Luke and Scripture. The Function of Sacred Tradition in Luke-Acts

Written by C.A. Evans and J.A. Sanders Reviewed By E. Earle Ellis

These 13 collected essays include an introduction on ‘the Gospels and midrash’ and five chapters by Dr Evans that are newly published here. The others are revisions of previously published articles. Ordered sequentially from the early to later chapters of Luke, they are concerned to show various ways in which the evangelist utilized the OT. They consider such themes as Jesus’ use of Isaiah, the Adam-Christ typology as it relates to the role of the Holy Spirit, the election motif in the Elijah/Elisha narratives and in the banquet parable (Lk. 14), the hypothesis (regarded as still unestablished) that the central section of Luke (9:51–19:44) is designed to parallel the teachings of Moses in Deuteronomy. Among specific passages the articles treat Jesus’ exposition in 4:16–30, the possible relationship of the phrase ‘He set his face’ (9:51) to Ezekiel’s prophecy of judgment, and the use of Psalm 118 to interpret the triumphal entry as a theophany, that is, to ascribe to Jesus what the OT ascribes to Yahweh (p. 151).

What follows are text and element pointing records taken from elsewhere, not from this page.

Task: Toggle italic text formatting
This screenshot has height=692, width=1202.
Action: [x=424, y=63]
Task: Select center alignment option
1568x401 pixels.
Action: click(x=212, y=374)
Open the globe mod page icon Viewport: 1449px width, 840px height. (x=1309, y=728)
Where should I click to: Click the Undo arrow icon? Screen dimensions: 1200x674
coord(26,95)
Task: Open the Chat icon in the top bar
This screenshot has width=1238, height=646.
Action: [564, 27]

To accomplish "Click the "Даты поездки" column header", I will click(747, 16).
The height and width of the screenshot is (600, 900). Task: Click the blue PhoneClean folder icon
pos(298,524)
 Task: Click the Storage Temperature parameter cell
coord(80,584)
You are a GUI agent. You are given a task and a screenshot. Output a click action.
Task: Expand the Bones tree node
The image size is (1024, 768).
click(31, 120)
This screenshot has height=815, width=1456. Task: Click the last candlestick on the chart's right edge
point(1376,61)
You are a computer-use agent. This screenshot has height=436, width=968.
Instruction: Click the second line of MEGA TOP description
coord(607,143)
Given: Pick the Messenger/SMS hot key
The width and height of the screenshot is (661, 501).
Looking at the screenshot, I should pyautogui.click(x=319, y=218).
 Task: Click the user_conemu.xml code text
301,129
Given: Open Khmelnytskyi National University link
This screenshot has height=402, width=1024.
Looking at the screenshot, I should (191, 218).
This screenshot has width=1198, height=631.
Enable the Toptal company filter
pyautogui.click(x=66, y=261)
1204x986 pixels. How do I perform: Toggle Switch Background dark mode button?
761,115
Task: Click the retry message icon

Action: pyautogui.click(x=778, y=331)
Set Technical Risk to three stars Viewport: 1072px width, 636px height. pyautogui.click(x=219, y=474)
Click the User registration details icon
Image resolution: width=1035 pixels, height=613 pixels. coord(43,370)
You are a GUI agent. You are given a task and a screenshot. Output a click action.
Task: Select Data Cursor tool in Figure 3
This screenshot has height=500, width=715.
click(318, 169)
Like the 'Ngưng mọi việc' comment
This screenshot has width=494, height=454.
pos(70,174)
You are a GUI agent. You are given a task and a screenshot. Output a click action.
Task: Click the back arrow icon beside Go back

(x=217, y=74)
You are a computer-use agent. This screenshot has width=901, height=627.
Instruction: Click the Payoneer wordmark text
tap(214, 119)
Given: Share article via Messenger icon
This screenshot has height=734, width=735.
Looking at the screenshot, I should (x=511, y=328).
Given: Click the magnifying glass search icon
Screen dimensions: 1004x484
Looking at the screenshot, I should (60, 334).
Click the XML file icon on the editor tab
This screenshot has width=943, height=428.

Of interest to many will be the discussion of ‘the twelve thrones of Israel’ in Jesus’ after-supper discourse (22:24–30). Evans believes that the passage ‘strongly implies that Israel has a future’ (p. 170). But the omission of ‘twelve’ in Luke is not fully explored, nor is the identity of Israel, that is, whether the reference is to national Israel or to the church as the eschatological Israel.

One of the strongest pieces is Evans’s treatment of the ‘Jews in Luke’s scriptural apologetic’. He points out that the only opponents of Jesus and of the earliest church were Jews who rejected Jesus. Consequently, what appears to many moderns (including Dr Sanders, Evans’s teacher) as an anti-Semitic attitude is actually an exegetical polemic, a Christological versus a non-Christological interpretation of the OT. If one recognizes that Luke also was a Jew, one may add that it is an intra-Jewish polemic much like that between the OT prophets and the nation’s leaders.

It is doubtful that the novel ‘first’ and ‘second’ testaments instead of OT (cf. 2 Cor. 3:14) and NT (Lk. 22:20) is very helpful to the authors’ quite evident theological concerns. The terms obscure the force of Jesus’ and Luke’s application of OT texts and, as a favour to Jews and secularists, they will hardly be persuasive since they stand against the whole theological thrust of the volume. The book also does not consider the expository structure of a number of the Lukan episodes that are addressed. For example, the baptism (3:2–22), transfiguration (9:28–36) and triumphal entry and cleansing of the temple (19:28–40, 45–46) display a narrative-midrash structure, and a number of episodes reflect the patterns of proem and yelammedenumidrashim: 10:25–37; 20:9–18, 27–40; 21:5–33. But such recent developments in the research may have been unknown to the authors when many of the pieces were originally written.

These thoughtful, thorough and probing essays will benefit the serious reader even when he may not always agree with their conclusions.